Re: [PATCH] lib/scatterlist: Provide a DMA page iterator

From: Koenig, Christian
Date: Wed Jan 16 2019 - 02:28:28 EST

Am 16.01.19 um 08:09 schrieb Thomas Hellstrom:
> On Tue, 2019-01-15 at 21:58 +0100, hch@xxxxxx wrote:
>> On Tue, Jan 15, 2019 at 07:13:11PM +0000, Koenig, Christian wrote:
>>> Thomas is correct that the interface you propose here doesn't work
>>> at
>>> all for GPUs.
>>> The kernel driver is not informed of flush/sync, but rather just
>>> setups
>>> coherent mappings between system memory and devices.
>>> In other words you have an array of struct pages and need to map
>>> that to
>>> a specific device and so create dma_addresses for the mappings.
>> If you want a coherent mapping you need to use dma_alloc_coherent
>> and dma_mmap_coherent and you are done, that is not the problem.
>> That actually is one of the vmgfx modes, so I don't understand what
>> problem we are trying to solve if you don't actually want a non-
>> coherent mapping.
> For vmwgfx, not making dma_alloc_coherent default has a couple of
> reasons:
> 1) Memory is associated with a struct device. It has not been clear
> that it is exportable to other devices.
> 2) There seems to be restrictions in the system pages allowable. GPUs
> generally prefer highmem pages but dma_alloc_coherent returns a virtual
> address implying GFP_KERNEL? While not used by vmwgfx, TTM typically
> prefers HIGHMEM pages to facilitate caching mode switching without
> having to touch the kernel map.
> 3) Historically we had APIs to allow coherent access to user-space
> defined pages. That has gone away not but the infrastructure was built
> around it.
> dma_mmap_coherent isn't use because as the data moves between system
> memory, swap and VRAM, PTEs of user-space mappings are adjusted
> accordingly, meaning user-space doesn't have to unmap when an operation
> is initiated that might mean the data is moved.

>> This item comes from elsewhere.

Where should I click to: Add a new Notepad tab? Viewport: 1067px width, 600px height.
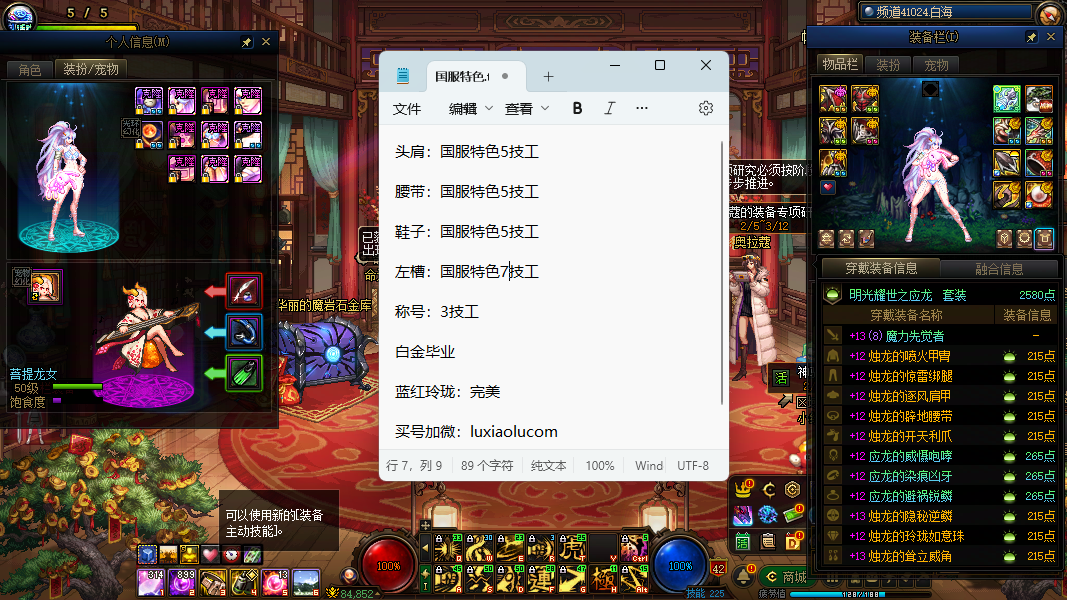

To summarize once more: We have an array of struct pages and want to
coherently map that to a device.

If that is not possible because of whatever reason we want to get an
error code or even not load the driver from the beginning.

>> Although last time I had that discussion with Daniel Vetter
>> I was under the impressions that GPUs really wanted non-coherent
>> mappings.
> Intel historically has done things a bit differently. And it's also
> possible that embedded platforms and ARM prefer this mode of operation,
> but I haven't caught up on that discussion.
>> But if you want a coherent mapping you can't go to a struct page,
>> because on many systems you can't just map arbitrary memory as
>> uncachable. It might either come from very special limited pools,
>> or might need other magic applied to it so that it is not visible
>> in the normal direct mapping, or at least not access through it.
> The TTM subsystem has been relied on to provide coherent memory with
> the option to switch caching mode of pages. But only on selected and
> well tested platforms. On other platforms we simply do not load, and
> that's fine for now.
> But as mentioned multiple times, to make GPU drivers more compliant,
> we'd really want that
> bool dma_streaming_is_coherent(const struct device *)
> API to help us decide when to load or not.

Yes, please.


> Thanks,
> Thomas